* Exercise details *
The expected answer is the set of lines in the data below between the line holding "You are a computer-use agent. The" and the line holding "Select the Comment", inclusive, written out exactly.

* Source material *
+---+
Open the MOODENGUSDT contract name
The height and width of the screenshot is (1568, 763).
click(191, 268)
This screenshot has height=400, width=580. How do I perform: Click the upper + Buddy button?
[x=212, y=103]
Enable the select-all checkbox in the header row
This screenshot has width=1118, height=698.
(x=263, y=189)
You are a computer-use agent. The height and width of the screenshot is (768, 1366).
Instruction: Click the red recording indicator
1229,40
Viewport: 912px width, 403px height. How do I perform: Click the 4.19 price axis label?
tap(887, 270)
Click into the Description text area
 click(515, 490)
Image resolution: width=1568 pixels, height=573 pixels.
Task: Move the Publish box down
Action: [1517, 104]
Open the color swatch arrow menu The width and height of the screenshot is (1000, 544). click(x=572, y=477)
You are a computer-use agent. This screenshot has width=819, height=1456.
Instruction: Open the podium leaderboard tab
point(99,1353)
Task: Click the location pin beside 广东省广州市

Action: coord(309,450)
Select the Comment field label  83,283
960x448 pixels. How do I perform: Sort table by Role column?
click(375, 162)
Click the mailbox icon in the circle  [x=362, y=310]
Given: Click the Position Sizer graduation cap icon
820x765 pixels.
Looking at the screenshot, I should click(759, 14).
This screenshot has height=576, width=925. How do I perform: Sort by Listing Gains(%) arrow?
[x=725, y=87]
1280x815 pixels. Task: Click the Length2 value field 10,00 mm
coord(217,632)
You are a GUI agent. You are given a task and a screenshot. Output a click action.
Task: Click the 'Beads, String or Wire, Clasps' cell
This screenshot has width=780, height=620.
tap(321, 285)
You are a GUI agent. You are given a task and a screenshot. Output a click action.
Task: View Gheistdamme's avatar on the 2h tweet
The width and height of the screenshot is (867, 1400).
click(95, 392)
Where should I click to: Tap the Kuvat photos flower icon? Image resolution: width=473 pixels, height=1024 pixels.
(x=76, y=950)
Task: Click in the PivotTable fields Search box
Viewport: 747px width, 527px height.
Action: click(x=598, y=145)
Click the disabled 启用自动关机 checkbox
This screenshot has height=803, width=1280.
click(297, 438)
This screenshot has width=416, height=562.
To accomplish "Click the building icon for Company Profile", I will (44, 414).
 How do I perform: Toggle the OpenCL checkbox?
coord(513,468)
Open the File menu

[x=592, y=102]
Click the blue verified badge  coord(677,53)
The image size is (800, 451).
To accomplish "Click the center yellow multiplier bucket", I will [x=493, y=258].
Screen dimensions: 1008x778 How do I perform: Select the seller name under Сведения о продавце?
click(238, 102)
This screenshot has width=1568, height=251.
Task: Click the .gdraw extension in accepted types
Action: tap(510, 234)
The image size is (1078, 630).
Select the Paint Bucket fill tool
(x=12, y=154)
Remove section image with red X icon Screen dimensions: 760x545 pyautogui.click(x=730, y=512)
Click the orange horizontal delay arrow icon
+---+
* Result for this task *
You are a computer-use agent. The height and width of the screenshot is (768, 1366).
Instruction: Click the red recording indicator
1229,40
Viewport: 912px width, 403px height. How do I perform: Click the 4.19 price axis label?
tap(887, 270)
Click into the Description text area
 click(515, 490)
Image resolution: width=1568 pixels, height=573 pixels.
Task: Move the Publish box down
Action: [1517, 104]
Open the color swatch arrow menu The width and height of the screenshot is (1000, 544). click(x=572, y=477)
You are a computer-use agent. This screenshot has width=819, height=1456.
Instruction: Open the podium leaderboard tab
point(99,1353)
Task: Click the location pin beside 广东省广州市

Action: coord(309,450)
Select the Comment field label  83,283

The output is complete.